Either approach works. The lower setting prioritizes safety margin; the higher setting prioritizes cut quality and chip clearance. What you should never do is raise the blade far higher than necessary, which exposes more teeth and increases the severity of any accident.

The Riving Knife and Blade Guard

Through cuts are the one situation where you can (and should) use a full riving knife and blade guard. A riving knife is a curved piece of metal mounted directly behind the blade that prevents the two halves of a freshly cut board from pinching back together against the blade. For through cuts, the riving knife sits at or just below blade height, keeping the cut open as the wood passes through.

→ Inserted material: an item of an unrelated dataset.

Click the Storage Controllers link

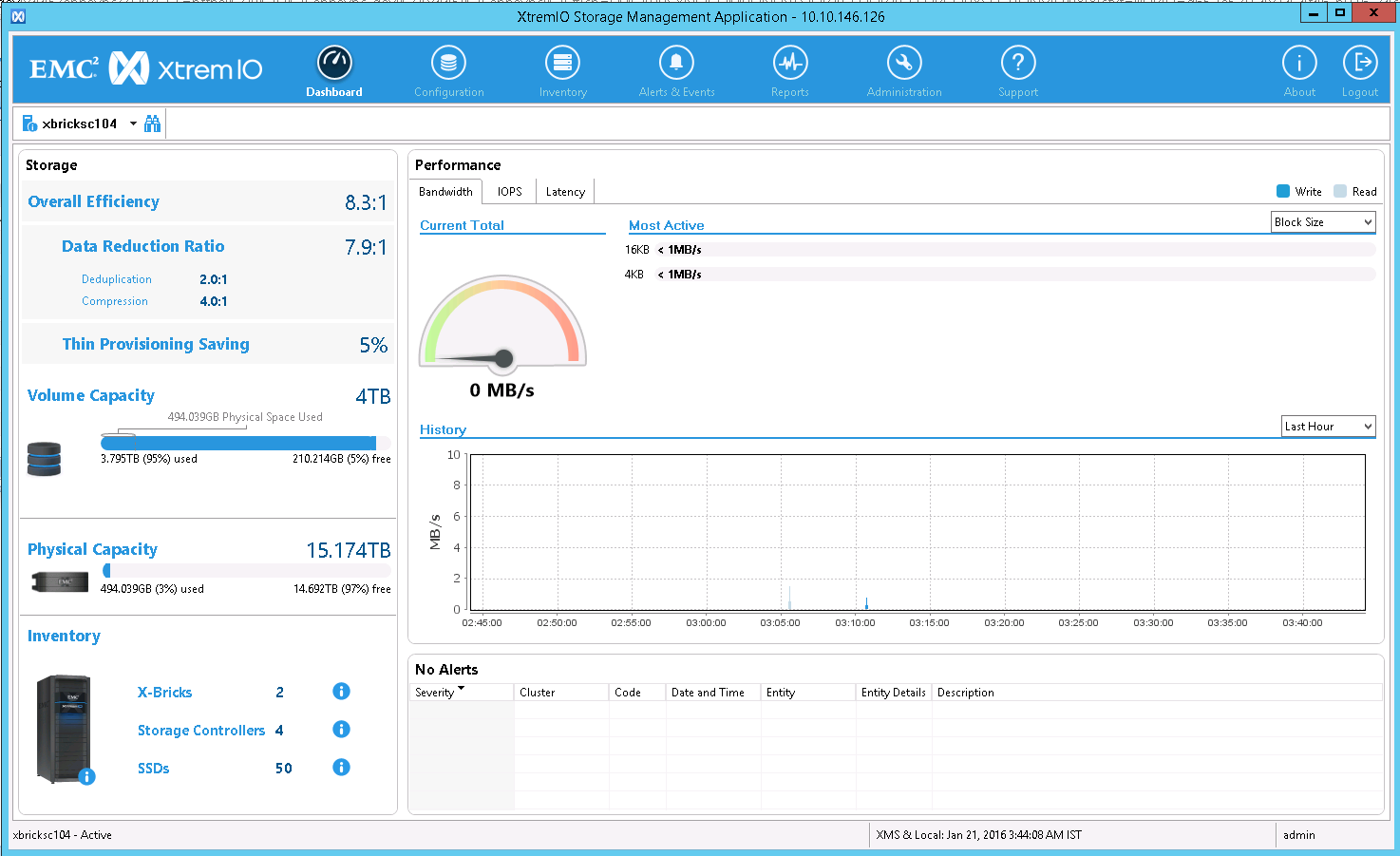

For non-through cuts like dadoes, the riving knife must be removed or lowered to a non-through position because the wood isn’t being fully separated and the knife would interfere with the workpiece. This is one reason through cuts are considered the baseline operation of a table saw: all of the saw’s built-in safety features are designed to work with them.

Some woodworkers keep their riving knife permanently set just a hair below blade height. At that position, it still prevents the wood from closing on the blade during through cuts, and it doesn’t need to be adjusted or removed for the occasional groove or dado. The only tradeoff is that an over-blade guard, which typically attaches to the top of the riving knife, won’t mount properly in the lowered position.

Why Through Cuts Cause Kickback

Kickback is the most dangerous thing that can happen during a through cut. It occurs when the workpiece gets pinched against the spinning blade and is launched backward at the operator. Blade teeth on a table saw move at tip speeds up to 120 mph, which is more than enough force to throw a board violently and pull your hand into the blade in the process.

The most common scenario happens during rip cuts. As the blade separates the wood into two pieces, internal stresses in the lumber can cause one or both halves to shift inward, squeezing the back of the blade. Since the teeth at the back of the blade are rotating upward and toward the operator, the wood gets launched in that direction. Knots and other irregularities in the grain can create the same pinching effect.

Three things work together to prevent this. The riving knife keeps the freshly cut halves from closing on the blade. Anti-kickback pawls (small spring-loaded fingers that allow wood to move forward but dig in to prevent backward motion) act as a secondary catch. And the rip fence, properly aligned parallel to the blade, keeps the workpiece tracking straight so it doesn’t drift into the blade at an angle.

Push Sticks and Featherboards

The final phase of a through cut is the most hazardous moment. As the trailing end of the board approaches the blade, your hands are closest to the spinning teeth. Push sticks solve this by keeping your fingers well away from the blade while still applying forward and downward pressure to finish the cut. For rip cuts narrower than about 6 inches, a push stick is essential rather than optional.

Featherboards clamp to the table or fence and press flexible wooden fingers against the workpiece, holding it flat against the table surface and tight against the fence. This steady pressure produces straighter, more consistent cuts because the wood can’t wander during the cut. Featherboards are especially useful when ripping thin strips, where the narrow offcut is prone to vibrating or getting caught by the blade.

Zero-Clearance Throat Plates

The throat plate is the removable insert in the table surface surrounding the blade. Stock throat plates have a wide slot to accommodate blade tilting, but that gap creates two problems during through cuts. Small offcuts or thin strips can fall into the gap and get kicked back by the blade. And the unsupported wood fibers at the bottom edge of the cut can tear out as the blade exits, leaving a ragged edge.

A zero-clearance throat plate is a shop-made or aftermarket insert with a slot that matches the blade’s exact width. It supports the wood fibers right up to the cut line, reducing tear-out on the bottom face. It also eliminates the gap where small pieces could catch. If you’re making through cuts on plywood or other materials prone to splintering, a zero-clearance insert noticeably improves cut quality without any change in technique.